Yifei Li's Website

Yifei Li

MSCS @ UBC | Vancouver, BC

Boyer–Moore majority vote algorithm is an algorithm that is used to detect the majority elements in an array. In this post, I’ll explain its application in the majority element problem and a more general case.

Majority element

Given an array nums of size n, return the majority element. The majority element is the element that appears more than ⌊n / 2⌋ times. You may assume that the majority element always exists in the array.

(from Leetcode 169)

We can think of the elements as multiple parties against each other. Each element can cancel out one element that is different from itself. Since major element will always out-number the non-major ones (by problem’s definition).
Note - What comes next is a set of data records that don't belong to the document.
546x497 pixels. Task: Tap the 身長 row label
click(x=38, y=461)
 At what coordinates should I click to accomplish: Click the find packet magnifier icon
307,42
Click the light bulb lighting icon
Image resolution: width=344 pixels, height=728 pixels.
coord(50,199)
We know that if we keep track of the number of elements that have’t been canceled out, the final answer after we traverse all array is the major element.

We can use two variables to help with the process: majority and count. For each element $a$ we visit,

if a==majority, we increment the count by 1.
if a!=majority and count==0, we change majority to be $a$ and increment count by 1. This means that all the elements we’ve visited have cancelled each other.
if a!=majority and count!=0, we decrement count by 1. The final value stored in majority is the majority element we want to return. The time complexity is O(n) and space complexity is O(1).

Example

Given an array [7, 5, 5, 7, 3, 7, 7], the result should be 7.

array:       [7, 5, 5, 7, 3, 7, 7]
majority:     7, 7, 5, 5, 3, 3, 7
count:        1, 0, 1, 0, 1, 0, 1

Python3 implementation

def majority_element(A:List[int]) -> int :
    majority = A[0]
    count = 0

    for a in A:
        if a == majority:
            count += 1
        else:
            if count == 0:
                majority = a
                count += 1
            else:
                count -= 1

    return majority

Heavy hitter problem

You are reading a sequence of numbers. You are allowed to read the sequence twice. Devise an algorithm that uses O(k) memory to identify the words that occur more than $n/k$ times, where n is the length of the sequence.

(From EPI 24.31)

Explanation

The gerneralized algorithm for this problem is a bit unituitive. Here’s an excellent ⭐explanation from Stackexchange.

Example

An example of this algorithm is: given an array [1, 5, 3, 1, 1, 5, 3, 3, 3, 1, 4]. The steps are as follows: heavy-hitter-steps

After visiting all 11 elements, all three blocks are filled and 4 elements are in the trash section. The second pass is crucial because we can only guarantee that the elements stored in the blocks appear more than n/(k+1) times instead of n/k times. Therefore, in the second pass, we need to count the actual occurrence of the elements in the blocks and filter out the elements that fails to meet the n/k requirements.

Naturally, we can use a hashmap to store the visited elements and their counts in the blocks. And we don’t need to keep track of the trash since these elements won’t be used in the final result.

The time complexity is still O(n) and space complexity is related to the size of k so it’s O(k).

Python3 implementation

def heavy_hitter(A:List[int], k:int) -> List[int]: 
    buckets = {}
    n = len(A)

    for a in A:
        if len(buckets)==k:
            if a in buckets:
                buckets[a] += 1
            else:
            # if buckets are full and a is not in the buckets
            # we want to remove one element from every bucket
                for b in buckets:
                    buckets[b] -= 1
        else:
            buckets[a] = 1 + buckets.get(a, 0)
        # remove all entries where value ==0
        buckets = dict((k,v) for k,v in buckets.items() if v>0)

    # reset count in buckets
    for b in buckets:
        buckets[b] = 0

    # update actual counts for elements in buckets
    for a in A:
        if a in buckets:
            buckets[a] += 1
    
    return [e for e, c in buckets.items() if c>(n/k)]